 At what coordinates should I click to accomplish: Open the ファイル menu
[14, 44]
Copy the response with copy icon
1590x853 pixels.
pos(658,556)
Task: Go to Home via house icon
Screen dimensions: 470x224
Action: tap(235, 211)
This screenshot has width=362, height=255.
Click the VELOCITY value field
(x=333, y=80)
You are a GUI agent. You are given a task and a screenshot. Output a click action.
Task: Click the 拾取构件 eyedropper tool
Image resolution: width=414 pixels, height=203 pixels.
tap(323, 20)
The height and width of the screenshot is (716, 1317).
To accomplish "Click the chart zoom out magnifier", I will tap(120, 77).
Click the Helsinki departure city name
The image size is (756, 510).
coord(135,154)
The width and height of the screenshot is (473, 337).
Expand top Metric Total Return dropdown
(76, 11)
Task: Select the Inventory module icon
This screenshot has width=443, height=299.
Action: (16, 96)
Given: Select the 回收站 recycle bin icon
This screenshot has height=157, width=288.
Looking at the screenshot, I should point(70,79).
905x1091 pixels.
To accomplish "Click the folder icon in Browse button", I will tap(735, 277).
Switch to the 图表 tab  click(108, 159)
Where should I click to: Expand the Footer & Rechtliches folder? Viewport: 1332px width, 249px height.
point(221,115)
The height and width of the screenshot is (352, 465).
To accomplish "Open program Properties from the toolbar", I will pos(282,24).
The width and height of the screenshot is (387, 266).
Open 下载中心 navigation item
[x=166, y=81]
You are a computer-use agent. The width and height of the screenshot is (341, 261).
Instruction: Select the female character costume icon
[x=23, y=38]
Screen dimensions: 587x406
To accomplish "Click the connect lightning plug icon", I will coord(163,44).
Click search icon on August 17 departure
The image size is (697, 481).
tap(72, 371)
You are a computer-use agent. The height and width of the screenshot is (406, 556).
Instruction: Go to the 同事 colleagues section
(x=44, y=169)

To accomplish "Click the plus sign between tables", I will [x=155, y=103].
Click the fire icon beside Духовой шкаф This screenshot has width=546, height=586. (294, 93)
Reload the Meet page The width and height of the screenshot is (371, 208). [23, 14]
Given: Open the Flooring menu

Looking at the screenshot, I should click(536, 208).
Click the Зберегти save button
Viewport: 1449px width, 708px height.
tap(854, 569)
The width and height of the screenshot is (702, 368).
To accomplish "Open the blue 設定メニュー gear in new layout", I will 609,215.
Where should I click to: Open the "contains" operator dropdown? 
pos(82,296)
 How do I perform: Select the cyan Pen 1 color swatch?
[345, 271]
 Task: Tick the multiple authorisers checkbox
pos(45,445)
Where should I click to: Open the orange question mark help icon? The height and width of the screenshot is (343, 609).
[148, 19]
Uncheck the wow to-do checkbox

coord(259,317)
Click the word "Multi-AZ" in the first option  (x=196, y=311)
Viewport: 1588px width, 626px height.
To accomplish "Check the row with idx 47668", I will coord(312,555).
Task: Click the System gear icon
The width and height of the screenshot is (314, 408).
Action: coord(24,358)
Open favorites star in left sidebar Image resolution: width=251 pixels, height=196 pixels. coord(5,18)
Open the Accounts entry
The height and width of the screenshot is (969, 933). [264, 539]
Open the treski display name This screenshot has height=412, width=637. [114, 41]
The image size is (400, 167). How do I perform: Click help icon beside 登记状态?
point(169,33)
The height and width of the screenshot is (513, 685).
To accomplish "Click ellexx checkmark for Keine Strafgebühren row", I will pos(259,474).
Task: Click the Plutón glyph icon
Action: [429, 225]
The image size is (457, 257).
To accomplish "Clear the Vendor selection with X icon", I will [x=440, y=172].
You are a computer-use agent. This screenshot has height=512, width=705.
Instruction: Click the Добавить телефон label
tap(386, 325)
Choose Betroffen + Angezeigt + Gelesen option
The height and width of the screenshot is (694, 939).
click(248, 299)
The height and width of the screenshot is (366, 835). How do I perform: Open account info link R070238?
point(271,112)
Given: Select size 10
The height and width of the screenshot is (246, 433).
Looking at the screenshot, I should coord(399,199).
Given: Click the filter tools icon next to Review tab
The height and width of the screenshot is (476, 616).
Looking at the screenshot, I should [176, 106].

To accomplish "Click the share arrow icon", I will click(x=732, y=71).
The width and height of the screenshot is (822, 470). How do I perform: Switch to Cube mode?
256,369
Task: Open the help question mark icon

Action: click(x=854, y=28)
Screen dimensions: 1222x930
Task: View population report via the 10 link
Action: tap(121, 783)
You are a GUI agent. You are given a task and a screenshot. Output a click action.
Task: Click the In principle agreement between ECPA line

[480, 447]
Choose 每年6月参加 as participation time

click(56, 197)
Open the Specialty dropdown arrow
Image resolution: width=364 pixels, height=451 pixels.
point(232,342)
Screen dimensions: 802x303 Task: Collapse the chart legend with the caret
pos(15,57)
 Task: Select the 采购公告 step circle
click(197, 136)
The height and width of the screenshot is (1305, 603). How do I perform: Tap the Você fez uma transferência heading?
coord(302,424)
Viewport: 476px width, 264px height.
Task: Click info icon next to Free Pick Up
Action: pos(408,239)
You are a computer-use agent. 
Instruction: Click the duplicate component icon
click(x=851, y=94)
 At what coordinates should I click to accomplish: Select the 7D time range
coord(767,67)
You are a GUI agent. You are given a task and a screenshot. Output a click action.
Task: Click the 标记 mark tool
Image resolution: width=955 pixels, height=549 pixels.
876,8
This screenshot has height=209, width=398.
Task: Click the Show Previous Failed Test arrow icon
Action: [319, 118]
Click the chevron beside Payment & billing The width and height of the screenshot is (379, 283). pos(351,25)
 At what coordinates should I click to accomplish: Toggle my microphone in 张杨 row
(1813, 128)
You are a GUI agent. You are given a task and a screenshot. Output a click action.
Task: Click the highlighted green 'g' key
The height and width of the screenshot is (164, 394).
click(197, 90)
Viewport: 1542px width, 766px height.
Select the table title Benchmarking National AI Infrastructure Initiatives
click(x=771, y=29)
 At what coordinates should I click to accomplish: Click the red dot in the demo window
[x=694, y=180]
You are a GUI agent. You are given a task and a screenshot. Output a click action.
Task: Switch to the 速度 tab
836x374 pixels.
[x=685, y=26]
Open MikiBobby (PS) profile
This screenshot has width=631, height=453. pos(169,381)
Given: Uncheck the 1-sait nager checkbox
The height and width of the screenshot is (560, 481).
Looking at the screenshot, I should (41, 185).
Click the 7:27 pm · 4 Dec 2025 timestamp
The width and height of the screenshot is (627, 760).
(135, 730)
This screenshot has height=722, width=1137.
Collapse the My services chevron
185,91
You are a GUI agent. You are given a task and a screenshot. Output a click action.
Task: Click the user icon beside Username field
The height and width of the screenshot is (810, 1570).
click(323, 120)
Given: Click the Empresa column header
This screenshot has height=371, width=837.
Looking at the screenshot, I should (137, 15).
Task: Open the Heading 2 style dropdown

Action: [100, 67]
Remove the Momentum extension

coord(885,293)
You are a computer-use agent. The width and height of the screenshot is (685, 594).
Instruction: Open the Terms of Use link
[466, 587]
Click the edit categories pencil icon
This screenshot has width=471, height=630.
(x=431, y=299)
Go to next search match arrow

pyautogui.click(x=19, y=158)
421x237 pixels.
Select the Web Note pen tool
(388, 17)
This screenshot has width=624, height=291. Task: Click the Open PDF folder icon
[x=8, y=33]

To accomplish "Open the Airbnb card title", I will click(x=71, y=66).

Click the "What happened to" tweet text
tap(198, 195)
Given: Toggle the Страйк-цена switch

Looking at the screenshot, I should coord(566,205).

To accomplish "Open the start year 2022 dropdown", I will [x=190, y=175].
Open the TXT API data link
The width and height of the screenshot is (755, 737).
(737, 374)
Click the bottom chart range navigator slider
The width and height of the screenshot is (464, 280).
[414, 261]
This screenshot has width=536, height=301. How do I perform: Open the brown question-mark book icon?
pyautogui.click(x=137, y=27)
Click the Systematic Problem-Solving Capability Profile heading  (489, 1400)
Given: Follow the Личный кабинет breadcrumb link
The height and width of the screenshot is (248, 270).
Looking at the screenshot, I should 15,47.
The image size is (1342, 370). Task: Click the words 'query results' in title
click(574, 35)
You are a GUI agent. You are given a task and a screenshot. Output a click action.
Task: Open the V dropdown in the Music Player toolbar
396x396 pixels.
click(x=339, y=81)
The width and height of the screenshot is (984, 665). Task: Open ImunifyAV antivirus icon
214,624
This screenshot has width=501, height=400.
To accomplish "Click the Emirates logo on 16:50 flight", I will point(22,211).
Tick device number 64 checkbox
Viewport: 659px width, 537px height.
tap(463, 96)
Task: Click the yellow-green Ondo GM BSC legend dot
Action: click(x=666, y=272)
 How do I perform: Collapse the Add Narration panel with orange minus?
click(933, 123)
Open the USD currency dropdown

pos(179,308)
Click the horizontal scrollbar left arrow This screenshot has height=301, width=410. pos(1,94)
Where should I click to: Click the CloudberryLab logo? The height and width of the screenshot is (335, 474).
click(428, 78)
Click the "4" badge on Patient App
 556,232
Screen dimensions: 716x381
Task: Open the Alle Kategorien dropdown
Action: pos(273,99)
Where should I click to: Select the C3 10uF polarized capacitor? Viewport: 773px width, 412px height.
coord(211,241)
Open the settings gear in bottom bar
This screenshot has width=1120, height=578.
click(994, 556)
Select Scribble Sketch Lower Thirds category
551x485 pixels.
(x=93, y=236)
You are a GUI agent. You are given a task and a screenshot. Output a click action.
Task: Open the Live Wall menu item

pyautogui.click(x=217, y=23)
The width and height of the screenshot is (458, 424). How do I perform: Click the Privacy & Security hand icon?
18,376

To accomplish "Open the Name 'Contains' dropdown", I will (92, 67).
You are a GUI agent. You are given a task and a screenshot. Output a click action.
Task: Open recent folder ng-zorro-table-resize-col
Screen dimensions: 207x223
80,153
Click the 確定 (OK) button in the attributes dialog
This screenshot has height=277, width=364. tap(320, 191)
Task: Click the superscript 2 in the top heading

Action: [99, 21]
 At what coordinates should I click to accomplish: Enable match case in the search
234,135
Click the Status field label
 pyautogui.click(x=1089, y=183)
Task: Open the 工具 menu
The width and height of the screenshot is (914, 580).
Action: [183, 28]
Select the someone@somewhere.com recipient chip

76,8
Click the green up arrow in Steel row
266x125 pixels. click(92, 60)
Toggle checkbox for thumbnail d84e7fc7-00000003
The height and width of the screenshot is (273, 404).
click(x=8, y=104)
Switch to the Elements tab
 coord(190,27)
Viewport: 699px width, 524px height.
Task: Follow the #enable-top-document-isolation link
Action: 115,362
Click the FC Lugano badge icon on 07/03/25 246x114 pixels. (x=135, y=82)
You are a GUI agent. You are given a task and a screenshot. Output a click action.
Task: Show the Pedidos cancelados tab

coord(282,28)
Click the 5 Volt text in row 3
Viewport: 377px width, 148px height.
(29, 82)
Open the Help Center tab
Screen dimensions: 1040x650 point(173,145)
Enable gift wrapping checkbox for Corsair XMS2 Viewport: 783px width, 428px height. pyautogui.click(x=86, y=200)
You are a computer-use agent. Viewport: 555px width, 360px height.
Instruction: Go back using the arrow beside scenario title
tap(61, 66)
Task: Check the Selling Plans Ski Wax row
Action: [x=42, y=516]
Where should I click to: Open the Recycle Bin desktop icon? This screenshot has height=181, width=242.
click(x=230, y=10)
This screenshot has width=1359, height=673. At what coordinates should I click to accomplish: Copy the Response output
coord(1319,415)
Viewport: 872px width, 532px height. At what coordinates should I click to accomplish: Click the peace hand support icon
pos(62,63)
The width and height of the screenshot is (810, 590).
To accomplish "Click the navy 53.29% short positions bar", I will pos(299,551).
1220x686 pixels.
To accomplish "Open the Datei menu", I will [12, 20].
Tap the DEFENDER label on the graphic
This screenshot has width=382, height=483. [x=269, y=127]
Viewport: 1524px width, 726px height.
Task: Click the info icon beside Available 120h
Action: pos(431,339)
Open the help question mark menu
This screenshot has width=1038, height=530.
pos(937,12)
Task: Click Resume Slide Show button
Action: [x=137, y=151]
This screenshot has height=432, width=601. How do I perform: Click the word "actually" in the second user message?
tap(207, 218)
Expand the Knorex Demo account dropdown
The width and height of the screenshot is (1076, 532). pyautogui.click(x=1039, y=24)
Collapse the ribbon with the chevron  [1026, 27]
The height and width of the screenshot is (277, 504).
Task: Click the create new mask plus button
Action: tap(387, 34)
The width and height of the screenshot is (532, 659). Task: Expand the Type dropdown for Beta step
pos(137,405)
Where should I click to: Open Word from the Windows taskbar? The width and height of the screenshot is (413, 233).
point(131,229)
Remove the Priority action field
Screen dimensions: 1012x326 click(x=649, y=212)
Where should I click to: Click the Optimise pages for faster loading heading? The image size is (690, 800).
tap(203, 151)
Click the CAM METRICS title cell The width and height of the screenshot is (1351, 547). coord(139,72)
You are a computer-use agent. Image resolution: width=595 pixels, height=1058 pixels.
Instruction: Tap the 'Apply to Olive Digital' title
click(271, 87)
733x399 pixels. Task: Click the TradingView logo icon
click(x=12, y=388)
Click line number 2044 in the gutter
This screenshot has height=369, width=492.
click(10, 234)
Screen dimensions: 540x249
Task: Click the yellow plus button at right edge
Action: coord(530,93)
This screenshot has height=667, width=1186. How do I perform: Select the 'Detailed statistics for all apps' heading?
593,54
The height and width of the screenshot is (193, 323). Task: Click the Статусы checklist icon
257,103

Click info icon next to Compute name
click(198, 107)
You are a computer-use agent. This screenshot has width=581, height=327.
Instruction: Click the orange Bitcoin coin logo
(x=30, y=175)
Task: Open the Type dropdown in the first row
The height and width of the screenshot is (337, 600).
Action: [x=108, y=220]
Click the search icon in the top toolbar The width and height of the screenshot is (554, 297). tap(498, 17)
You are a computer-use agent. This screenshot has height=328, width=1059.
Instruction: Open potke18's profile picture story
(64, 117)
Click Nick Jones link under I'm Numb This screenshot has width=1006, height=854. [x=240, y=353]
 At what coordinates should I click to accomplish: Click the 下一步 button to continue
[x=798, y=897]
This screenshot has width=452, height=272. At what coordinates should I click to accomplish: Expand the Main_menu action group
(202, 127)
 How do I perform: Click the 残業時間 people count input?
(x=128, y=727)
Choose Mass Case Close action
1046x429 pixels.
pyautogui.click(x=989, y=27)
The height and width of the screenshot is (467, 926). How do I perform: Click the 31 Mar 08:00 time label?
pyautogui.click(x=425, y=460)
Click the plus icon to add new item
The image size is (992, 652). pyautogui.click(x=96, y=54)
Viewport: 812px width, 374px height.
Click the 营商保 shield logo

- - - -

WORK REQUIRED:
Give back precisely the lines above that start at the line containing "396x396 pixels." and end at the line containing "This screenshot has width=501, height=400.", inclusive. No other lines belong in the output.

ANSWER TO THIS PROBLEM:
396x396 pixels.
click(x=339, y=81)
The width and height of the screenshot is (984, 665). Task: Open ImunifyAV antivirus icon
214,624
This screenshot has width=501, height=400.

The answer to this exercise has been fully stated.